Saturday, July 12, 2014

The Nostalgia Factory: Memory, Time and Ageing 
by Douwe Draaisma, translated by Liz Waters
 Yale University Press

 As a professor in the history of psychology, Douwe Draaisma seems perfectly placed to write about memory, the access we have to our own usually sparsely documented histories. This book is about memory and memories of the aging, the old. When people reach their sixties and seventies and beyond, what do they remember? And what do they forget?

 In this relatively short book, Draaima deals with both aspects of memory in the aging mind: the forgetting, and the remembering. He is reassuring on the forgetting. After reviewing various memory techniques (most of dubious value) he writes: “However active your lifestyle, however varied your existence, your memory will gradually decline with age. This is perfectly natural. Anyone who still has the memory of a twenty-year-old at the age of seventy is not entirely normal.”

 Everyone is annoyed by not being able to remember something, but the worry has increased with the increased awareness of various forms of dementia, especially Alzheimer’s disease. Draaima reiterates the statistics—for people over 65, less than 5% are likely to be stricken, and even having a parent who has suffered from dementia still doesn’t get you to 10%.

 The difference in symptoms is the difference between forgetting where you put your car keys and forgetting what your car keys are for. “The vast majority of people who turn up at memory clinics give such a detailed account of all the things that have slipped their minds recently that it is clear they have no reason to worry.”

 On the remembering however, Draaisma finds some anomalies and mysteries. He carefully reviews a number of studies (his and others) to conclude that yes, the old tend to remember the distant past better than the recent past, and more specifically, their most vivid memories cluster around their 20th year.
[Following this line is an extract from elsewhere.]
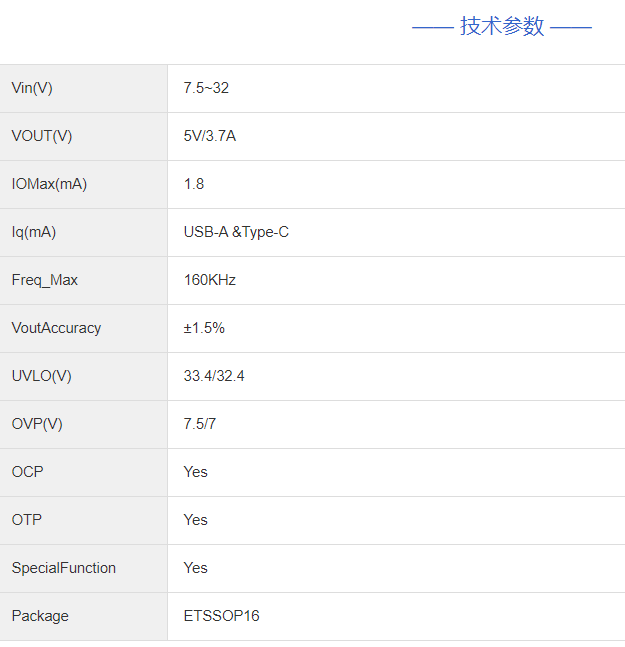625x647 pixels.
Task: Select the ETSSOP16 package value
Action: [x=221, y=616]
Other memories that often remain vivid are of “firsts”--first kiss, first eclipse, first day of school etc.

 He is thorough on the phenomena: how the focus on the past increases with age, for instance. He writes about residents of an old folks home in their 80s and 90s who no interest in their present, not even people around them. Their listlessness turns to vibrant interest when shown obsolete artifacts and photos from their youth. They even begin to interact—members of such group found that they came from the same town and even went to the same school around the same time.
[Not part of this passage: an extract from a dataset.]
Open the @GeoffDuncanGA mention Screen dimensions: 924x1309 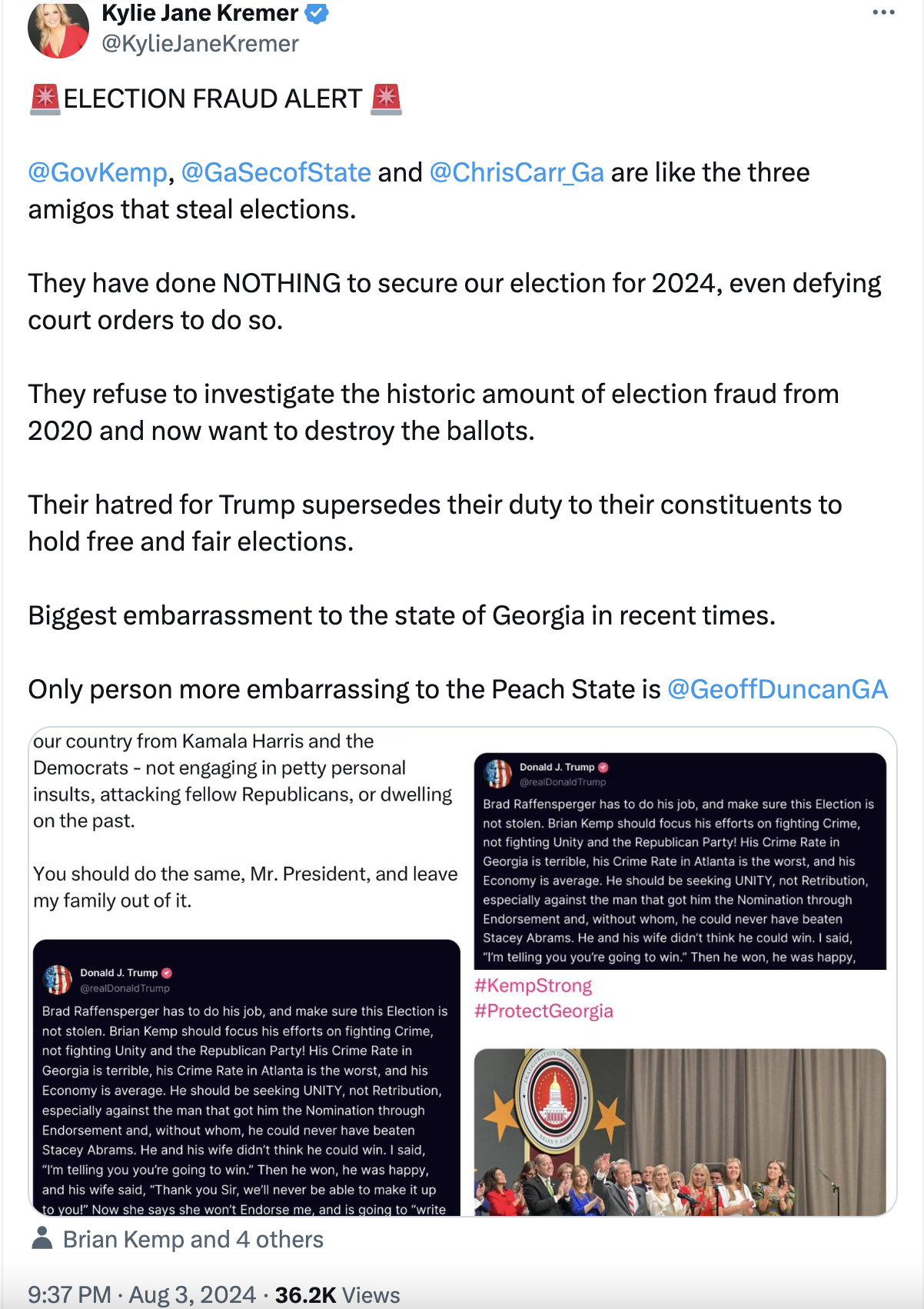[x=777, y=689]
 His research affirms that when the reminiscence effect (as he calls it) "attains its full force, memories will return to which you have long been denied access. These are memories that really do slumber.”

 His research also suggests that as time goes on, memories emerge more and more as stories. He interviewed centenarians who hadn’t written autobiographies, “yet the stories of their lives have the usual cast of characters and twists and turns that we see in the autobiographical genre. The event that started it all, the moment that brought a complete change of course, the meeting that was to have important consequences, the lesson for life, even the insults that seem to make so much more of an impression in youth—they emerge of their own accord when the centenarians look back over their long lives.”

 Draaisma recognizes that evolutionary explanations for this phenomenon are inadequate, but doesn’t offer a persuasive alternative. A different kind of psychologist (like James Hillman) would suggest a search for meaning, a deepening of soul, a completion.  The anomalies are found in what people remember (or think they are remembering) and how they characterize the past.  The mystery is in why we are helplessly borne back into the past as our future disappears.